Experiences and attitudes of genome investigators regarding return of individual genetic test results

- Genet Med
Author/s: -Ramoni, Rachel B. -McGuire, Amy L. -Robinson, Jill Oliver -Morley, Debra S. -Plon, Sharon E. -Joffe, Steven
Journal: Genet Med
Year: 2013
Volume: 15
Issue: 11
Pages: 882-887


Whether and how to return individual genetic results to study participants is among the most contentious policy issues in contemporary genomic research.

We surveyed corresponding authors of genome-wide association studies, identified through the National Human Genome Research Institute’s Catalog of Published Genome-Wide Association Studies, to describe the experiences and attitudes of these stakeholders.

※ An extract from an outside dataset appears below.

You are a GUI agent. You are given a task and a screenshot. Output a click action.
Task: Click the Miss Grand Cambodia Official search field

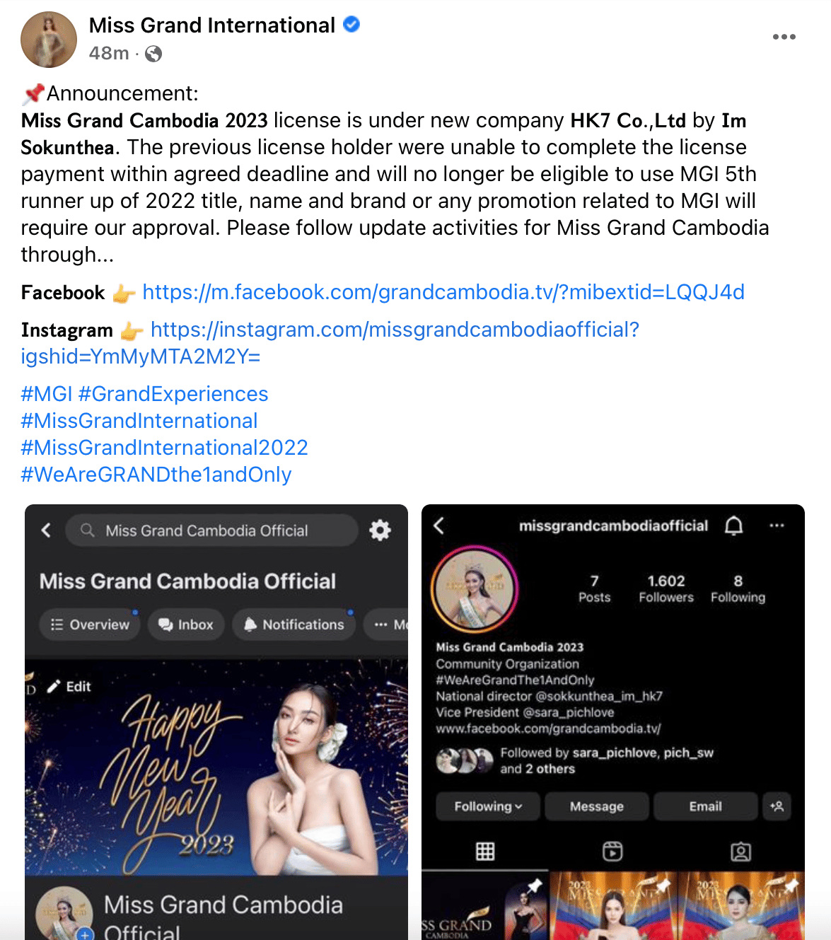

Of 357 corresponding authors, 200 (56%) responded. One hundred twenty-six (63%) had been responsible for primary data and sample collection, whereas 74 (37%) had performed secondary analyses. Only 7 (4%) had returned individual results within their index genome-wide association studies. Most (69%) believed that return of results to individual participants was warranted under at least some circumstances. Most respondents identified a desire to benefit participants’ health (63%) and respect for participants’ desire for information (57%) as major motivations for returning results. Most also identified uncertain clinical utility (76%), the possibility that participants will misunderstand results (74%), the potential for emotional harm (61%), the need to ensure access to trained clinicians (59%), and the potential for loss of confidentiality (51%) as major barriers to return of results.

Investigators have limited experience returning individual results from genome-scale research, yet most are motivated to do so in at least some circumstances.

Genet Med 15 11, 882-887.

URL: http://dx.doi.org/10.1038/gim.2013.58